Wilderness & Environmental Medicine’s editor Neil Pollock frequently writes an Editor’s note about peer review, publishing, and reproducibility. I wish he were more concise, but he often raises good points, and I expect none of my colleagues read WEM, so here’s a digest. This month’s essay is Avoiding the High Cost of Peer Review Failures.
Skipping a review of the problem, and a note about unintended consequences of open access, we get to some clear caveat emptor:
The legitimacy of journals cannot be confirmed by name or impact factor scores, and often not by promises made regarding peer-review standards…. Many predatory journals have credible and even inspiring names. They can also manufacture or manipulate impact factor scores and blatantly mislead regarding peer-review practices. [including ignoring reviews]
Caveat emptor:
Mindfulness, and more than a small degree of cynicism, is necessary to critically evaluate the legitimacy of any journal.
How you will be tempted to fail:
…getting through “peer review” with no more than trivial editorial comments may seem reasonable for the person or team thinking that their words are gold.
Being invited to review may also confer an aura of legitimacy. Such events could result in additional manuscripts being submitted to the same journal.
Stop being cats:
The inherently independent nature of researchers can lead to avoidance of conversations regarding research publication. [Discuss concerns and establish institutional guidelines to avoid being trapped by predatory journals.]
For example: [breaking his sentences into bullets]
- Did a person or team publish in such a journal inadvertently or to get around research weaknesses?
- Should full (or any) credit be given for publications in journals found to be predatory?
- Should job candidates with a history of publication in predatory journals be considered?
- Should articles published in journals employing predatory practices count in tenure packages?
- What scrutiny of the effort of flagged authors is warranted?

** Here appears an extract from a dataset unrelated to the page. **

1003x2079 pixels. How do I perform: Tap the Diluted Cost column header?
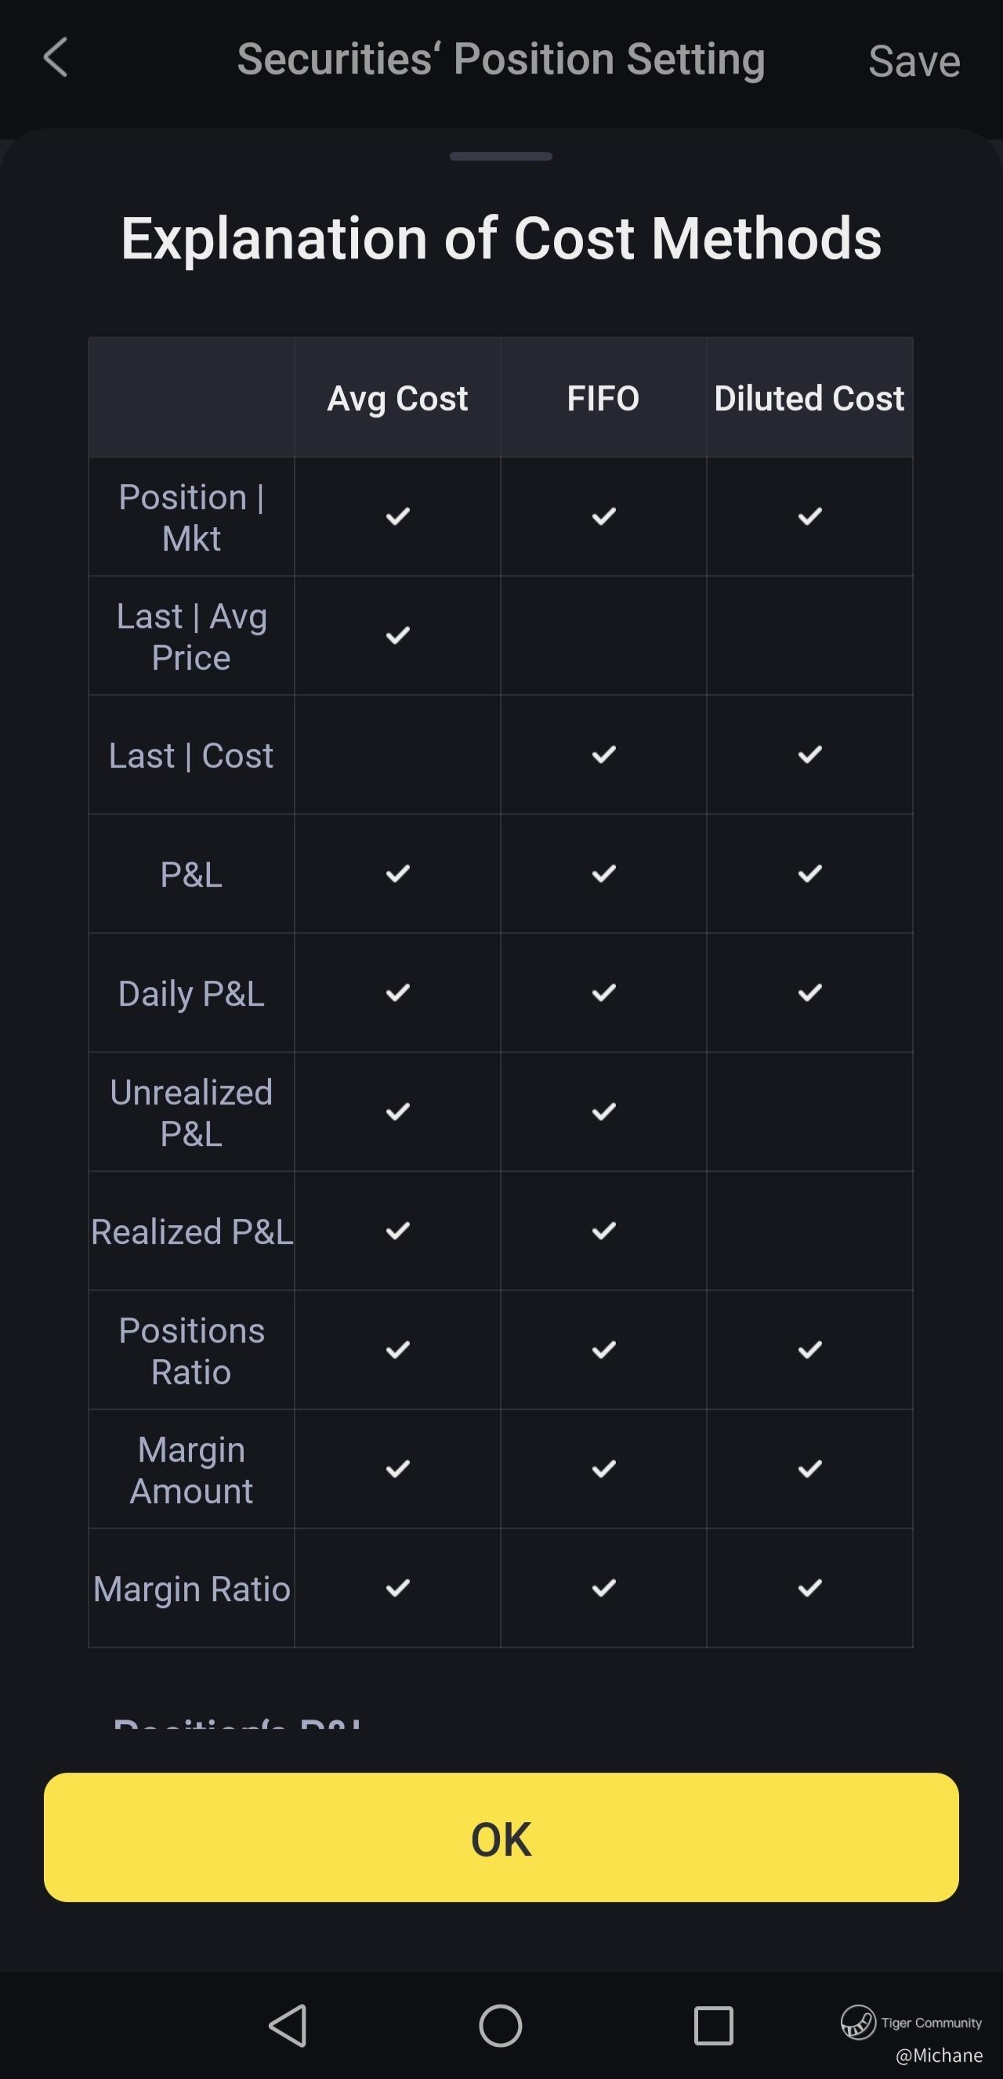tap(809, 399)
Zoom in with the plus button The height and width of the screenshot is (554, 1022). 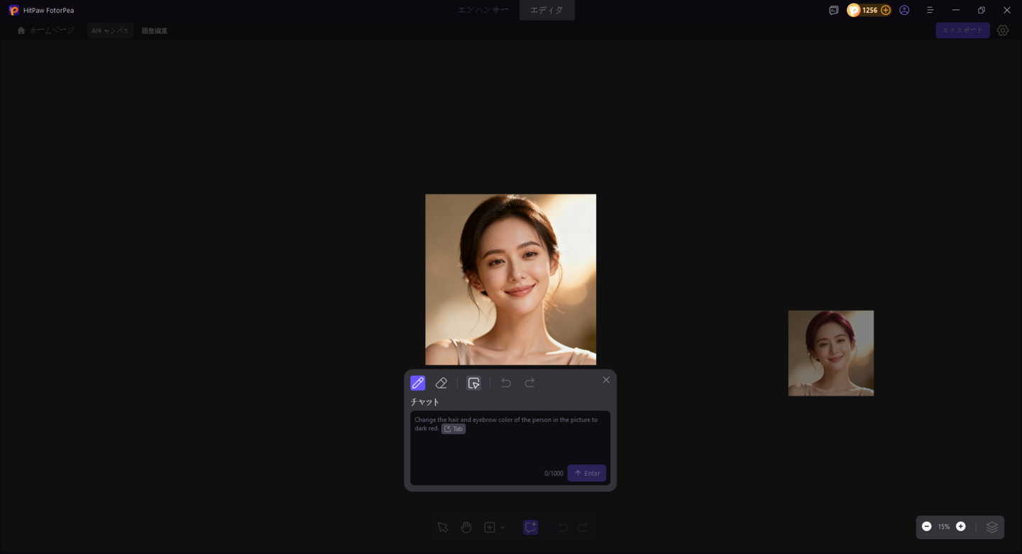(960, 526)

It’s been awhile since I read Shapin, but I’m reminded of early scientific societies and the network of trust built up by personally recommending new members. At this point I can’t see submitting to a journal that isn’t already known to my colleagues and field. But replicability indices (here | here | here…) show even that is not enough - Pollock is right that your department and institution has to ask some hard questions.